What is the difference between an archaeology and a traditional theory here?
These lectures approach interesting theoretical approaches to neoliberalism.
Even at the level of research, you don’t start with a method but observations…
MF also begins stating interest in government and art of government; liberalism as a government; the conduct of conduct. There is a continuity thematically with other things he’s doing as well.
The methodology question is important with MF because his work is so empirical. It seems like there is an onus on the research or the work to not be done in a pell-mell manner whereas speculative philosophy can get away with this more. We can then track that methodology in some extent. If we assume he is more or less applying a methodology, what in the method more or less causes him to deduce this theory of neoliberalism as opposed to others?
One question: how much is the method dependent on the historical dependence? If the neoliberal policy prescriptions haven’t been implemented, how can you give an adequate genealogical account of their power?
Distinction between recent past and near future: MF always discussing about recent past, describing something up until a few decades ago.
Rabinow and distinction between historiography for the past and anthropology for the contemporary investigation.
(P.33) “I don’t think we can find the cause….we should establish the intelligibility of this process…” Maybe one difference—one event as the cause for something, there’s still a focus on the event but there’s multiple and its not over-rationalizing the significance of the event?
Marxist critiques flatten the plurality of neoliberalism (it exists different in different political economies).
Regardless of it is a genealogy, how does genealogy figure into these broader historical events he is discussing?
Genealogy operates through multiple historical concatenations.
Role of the individual; we think of things like policy changes in terms of individuals; dangers of thinking of this in terms of ‘one event.’ Economic historian might point to one cause of an event, how does genealogy respond? History places a lot of emphasis on subjects as the movers of events rather than events themselves.

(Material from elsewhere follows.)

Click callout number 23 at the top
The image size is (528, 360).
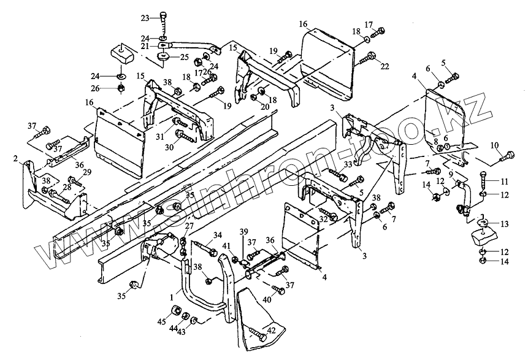[145, 17]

Interesting look at the family and the ways the private is folded into economics in ways others don’t notice, new to this period, not addressed by traditional Marxist analysis.
Discussion of migration as an investment in life; similarities to the way people discuss migrants today.

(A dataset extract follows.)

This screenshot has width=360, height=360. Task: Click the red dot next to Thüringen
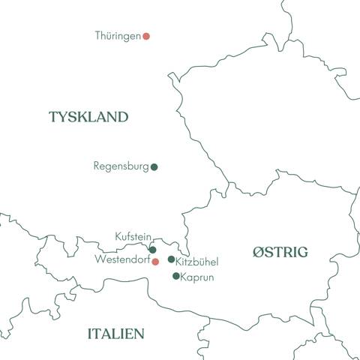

What did he have in mind in this section? (P.230)
“Migration has a cost…” Cost for the migrant, nation? Cost for who?
“What is the function of this cost…”
(Q 4) He contrasts economic subject qua labor power; (p 220) comment about Marx and the worker as just a worker; in neoliberal, worker is not a worker in social time it is an entrepreneur who invests in the future.
This is not about exploiting the worker til its death; you have to invest and replenish; it’s not capital against life but capital and life; a traditional Marxist view not sufficient for analysis.
Different kind of work; it’s not just abstract labor for a job but involves a level of self-investment as a worker. We can see this in people’s responses the things like why we go to college; not many would answer they go for the intrinsic value of wanting to know.
Time and temporality…(p 221) “neoliberals and marxists…[on] variables of time” How actually is time the key variable for neoliberals? How does this connect to Punitive Society lectures?
In the old capitalist model: time as purely abstract; in neoliberalism time: time reconstituted and matters, it’s about the individual’s future; time as something you plan.
(P 223) “Analysis of internal rationality…” there’s something intentional happening when you look at economics through the lens of behavior.
Key concept of neoliberalism MF draws on: choice. Choice is a phenomenon that governs economic behavior. Everyone is an entrepreneur capable of making good market choices on their own. Good economics cultivates good choices. It’s an economic theory that does away with broad economic theories. (P 222)
(P 226) “…Man of consumption, insofar as he consumes, is a producer…” This has a hold on how we both experience and use our time.
Fundamental shift from classical factory model (worker sells labor and that’s it) to labor as a function of classical accumulation which is itself a temporal motion?